- WORK INSTRUCTIONS
All records are to be restated exactly, each line as it reads.

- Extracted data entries

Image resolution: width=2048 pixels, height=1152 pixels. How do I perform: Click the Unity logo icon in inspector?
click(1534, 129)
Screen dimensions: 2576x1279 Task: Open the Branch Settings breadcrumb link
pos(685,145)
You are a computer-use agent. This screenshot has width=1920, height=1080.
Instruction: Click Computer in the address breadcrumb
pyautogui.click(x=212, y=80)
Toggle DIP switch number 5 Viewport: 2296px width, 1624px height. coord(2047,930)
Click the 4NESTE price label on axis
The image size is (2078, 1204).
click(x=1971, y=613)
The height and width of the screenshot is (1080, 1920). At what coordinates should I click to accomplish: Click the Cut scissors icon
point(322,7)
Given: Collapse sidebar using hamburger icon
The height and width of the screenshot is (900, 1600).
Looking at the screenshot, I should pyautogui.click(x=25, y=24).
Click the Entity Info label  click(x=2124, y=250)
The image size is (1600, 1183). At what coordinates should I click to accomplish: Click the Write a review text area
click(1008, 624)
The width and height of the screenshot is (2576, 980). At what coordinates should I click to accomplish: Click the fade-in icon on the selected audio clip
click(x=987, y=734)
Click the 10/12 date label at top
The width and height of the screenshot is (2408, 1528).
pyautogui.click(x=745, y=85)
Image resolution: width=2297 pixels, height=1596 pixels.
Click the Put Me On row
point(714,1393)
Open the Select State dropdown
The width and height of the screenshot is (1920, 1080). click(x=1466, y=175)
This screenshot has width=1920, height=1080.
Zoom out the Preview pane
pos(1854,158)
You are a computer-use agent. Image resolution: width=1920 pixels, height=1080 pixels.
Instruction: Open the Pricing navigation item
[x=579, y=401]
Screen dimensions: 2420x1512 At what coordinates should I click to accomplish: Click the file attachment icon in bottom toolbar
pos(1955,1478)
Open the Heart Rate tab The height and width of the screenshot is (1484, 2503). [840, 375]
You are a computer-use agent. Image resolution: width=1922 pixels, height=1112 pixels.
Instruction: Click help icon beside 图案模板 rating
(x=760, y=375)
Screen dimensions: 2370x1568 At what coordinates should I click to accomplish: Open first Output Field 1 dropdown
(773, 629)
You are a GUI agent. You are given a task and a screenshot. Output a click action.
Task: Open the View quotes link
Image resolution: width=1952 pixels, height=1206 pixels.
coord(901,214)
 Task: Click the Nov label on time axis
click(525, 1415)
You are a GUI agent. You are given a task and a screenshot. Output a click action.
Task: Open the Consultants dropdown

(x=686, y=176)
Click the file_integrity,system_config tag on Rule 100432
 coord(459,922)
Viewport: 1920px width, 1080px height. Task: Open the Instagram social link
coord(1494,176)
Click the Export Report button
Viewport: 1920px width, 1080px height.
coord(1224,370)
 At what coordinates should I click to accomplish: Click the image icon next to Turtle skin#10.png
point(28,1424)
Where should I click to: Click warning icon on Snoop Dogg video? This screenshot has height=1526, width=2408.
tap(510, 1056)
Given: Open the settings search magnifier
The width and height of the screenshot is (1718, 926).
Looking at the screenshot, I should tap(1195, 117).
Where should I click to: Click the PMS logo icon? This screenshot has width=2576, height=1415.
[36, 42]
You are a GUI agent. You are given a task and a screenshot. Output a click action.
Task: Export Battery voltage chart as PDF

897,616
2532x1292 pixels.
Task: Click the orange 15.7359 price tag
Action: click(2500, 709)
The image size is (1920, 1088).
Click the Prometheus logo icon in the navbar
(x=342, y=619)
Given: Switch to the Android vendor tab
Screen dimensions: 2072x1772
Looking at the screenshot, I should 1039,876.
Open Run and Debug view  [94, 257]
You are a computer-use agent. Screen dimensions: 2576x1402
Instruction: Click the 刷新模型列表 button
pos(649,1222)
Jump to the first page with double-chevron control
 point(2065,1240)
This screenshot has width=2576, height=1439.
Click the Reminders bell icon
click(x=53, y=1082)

- RESPONSE TO THE TASK
Image resolution: width=2048 pixels, height=1152 pixels. How do I perform: Click the Unity logo icon in inspector?
click(1534, 129)
Screen dimensions: 2576x1279 Task: Open the Branch Settings breadcrumb link
pos(685,145)
You are a computer-use agent. This screenshot has width=1920, height=1080.
Instruction: Click Computer in the address breadcrumb
pyautogui.click(x=212, y=80)
Toggle DIP switch number 5 Viewport: 2296px width, 1624px height. coord(2047,930)
Click the 4NESTE price label on axis
The image size is (2078, 1204).
click(x=1971, y=613)
The height and width of the screenshot is (1080, 1920). At what coordinates should I click to accomplish: Click the Cut scissors icon
point(322,7)
Given: Collapse sidebar using hamburger icon
The height and width of the screenshot is (900, 1600).
Looking at the screenshot, I should pyautogui.click(x=25, y=24).
Click the Entity Info label  click(x=2124, y=250)
The image size is (1600, 1183). At what coordinates should I click to accomplish: Click the Write a review text area
click(1008, 624)
The width and height of the screenshot is (2576, 980). At what coordinates should I click to accomplish: Click the fade-in icon on the selected audio clip
click(x=987, y=734)
Click the 10/12 date label at top
The width and height of the screenshot is (2408, 1528).
pyautogui.click(x=745, y=85)
Image resolution: width=2297 pixels, height=1596 pixels.
Click the Put Me On row
point(714,1393)
Open the Select State dropdown
The width and height of the screenshot is (1920, 1080). click(x=1466, y=175)
This screenshot has width=1920, height=1080.
Zoom out the Preview pane
pos(1854,158)
You are a computer-use agent. Image resolution: width=1920 pixels, height=1080 pixels.
Instruction: Open the Pricing navigation item
[x=579, y=401]
Screen dimensions: 2420x1512 At what coordinates should I click to accomplish: Click the file attachment icon in bottom toolbar
pos(1955,1478)
Open the Heart Rate tab The height and width of the screenshot is (1484, 2503). [840, 375]
You are a computer-use agent. Image resolution: width=1922 pixels, height=1112 pixels.
Instruction: Click help icon beside 图案模板 rating
(x=760, y=375)
Screen dimensions: 2370x1568 At what coordinates should I click to accomplish: Open first Output Field 1 dropdown
(773, 629)
You are a GUI agent. You are given a task and a screenshot. Output a click action.
Task: Open the View quotes link
Image resolution: width=1952 pixels, height=1206 pixels.
coord(901,214)
 Task: Click the Nov label on time axis
click(525, 1415)
You are a GUI agent. You are given a task and a screenshot. Output a click action.
Task: Open the Consultants dropdown

(x=686, y=176)
Click the file_integrity,system_config tag on Rule 100432
 coord(459,922)
Viewport: 1920px width, 1080px height. Task: Open the Instagram social link
coord(1494,176)
Click the Export Report button
Viewport: 1920px width, 1080px height.
coord(1224,370)
 At what coordinates should I click to accomplish: Click the image icon next to Turtle skin#10.png
point(28,1424)
Where should I click to: Click warning icon on Snoop Dogg video? This screenshot has height=1526, width=2408.
tap(510, 1056)
Given: Open the settings search magnifier
The width and height of the screenshot is (1718, 926).
Looking at the screenshot, I should tap(1195, 117).
Where should I click to: Click the PMS logo icon? This screenshot has width=2576, height=1415.
[36, 42]
You are a GUI agent. You are given a task and a screenshot. Output a click action.
Task: Export Battery voltage chart as PDF

897,616
2532x1292 pixels.
Task: Click the orange 15.7359 price tag
Action: click(2500, 709)
The image size is (1920, 1088).
Click the Prometheus logo icon in the navbar
(x=342, y=619)
Given: Switch to the Android vendor tab
Screen dimensions: 2072x1772
Looking at the screenshot, I should 1039,876.
Open Run and Debug view  [94, 257]
You are a computer-use agent. Screen dimensions: 2576x1402
Instruction: Click the 刷新模型列表 button
pos(649,1222)
Jump to the first page with double-chevron control
 point(2065,1240)
This screenshot has width=2576, height=1439.
Click the Reminders bell icon
click(x=53, y=1082)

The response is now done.